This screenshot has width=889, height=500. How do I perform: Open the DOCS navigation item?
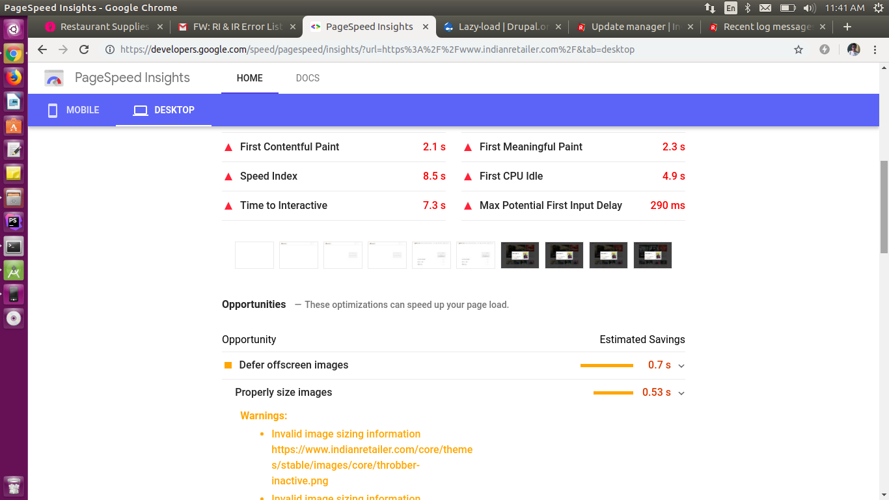click(307, 78)
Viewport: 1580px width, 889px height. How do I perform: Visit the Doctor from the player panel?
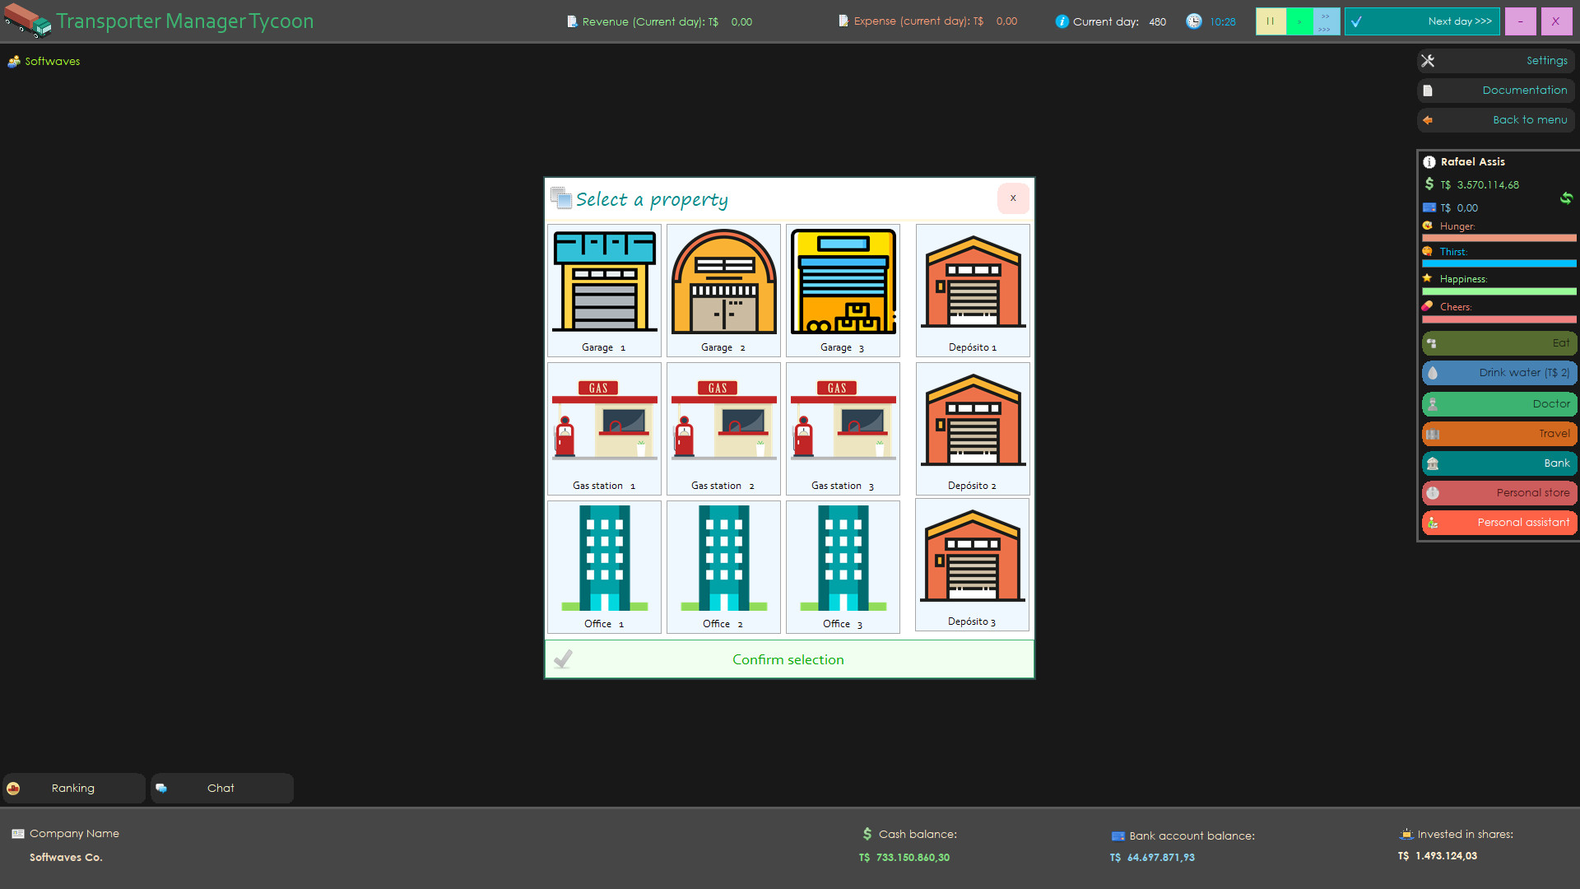1498,403
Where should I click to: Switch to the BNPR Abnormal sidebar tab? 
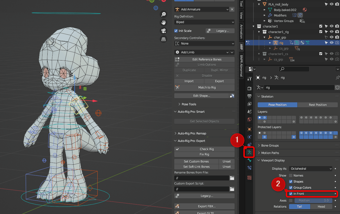click(241, 66)
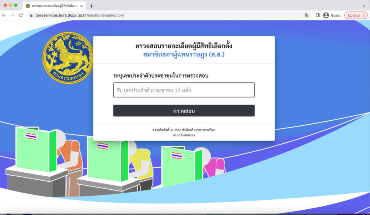Open a new browser tab

coord(91,6)
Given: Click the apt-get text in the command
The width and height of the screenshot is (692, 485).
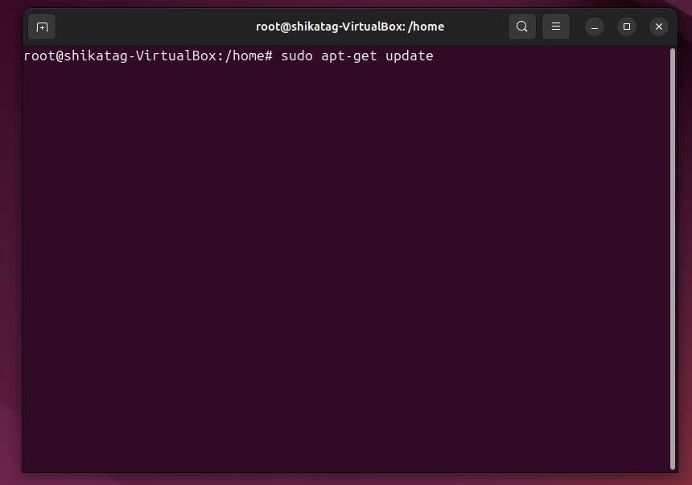Looking at the screenshot, I should (x=349, y=56).
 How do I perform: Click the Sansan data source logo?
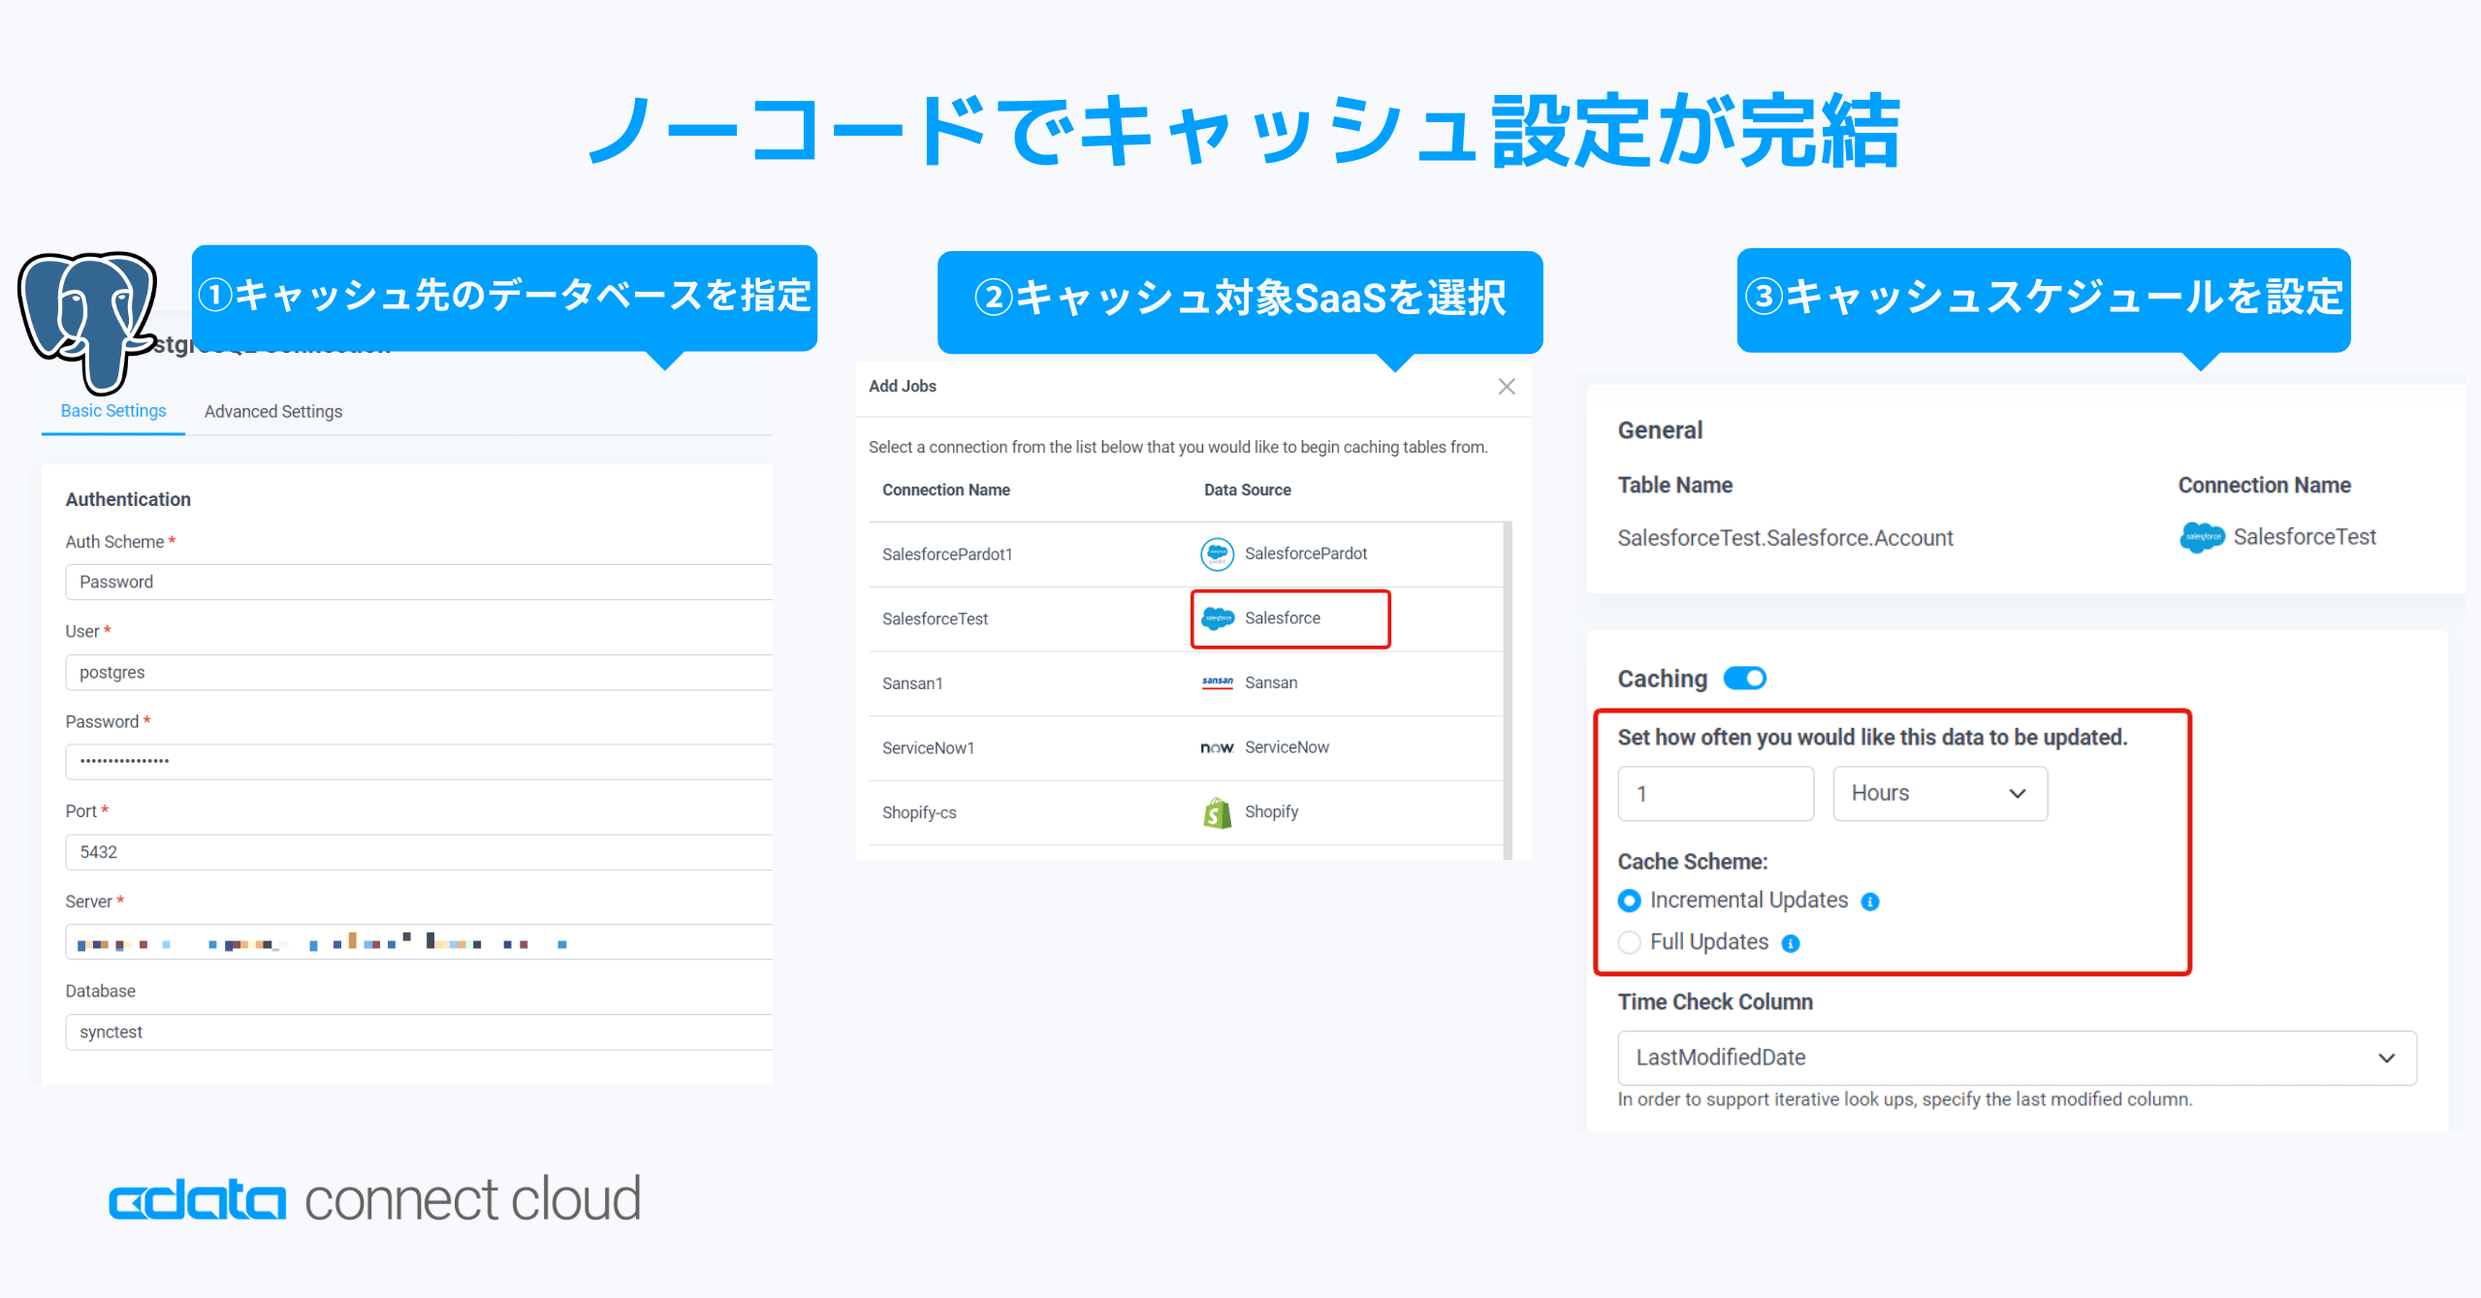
==========
● **BRIEF**: Convert the records above into a JSON list of strings, one string per line, with blank lines and the pictures left out.

● **EXERCISE RESULT**:
[
  "This screenshot has width=889, height=500. How do I perform: Open the DOCS navigation item?",
  "click(307, 78)",
  "Viewport: 1580px width, 889px height. How do I perform: Visit the Doctor from the player panel?",
  "1498,403",
  "Where should I click to: Switch to the BNPR Abnormal sidebar tab? ",
  "click(241, 66)",
  "Open a new browser tab",
  "coord(91,6)",
  "Given: Click the apt-get text in the command",
  "The width and height of the screenshot is (692, 485).",
  "Looking at the screenshot, I should (x=349, y=56).",
  " How do I perform: Click the Sansan data source logo?"
]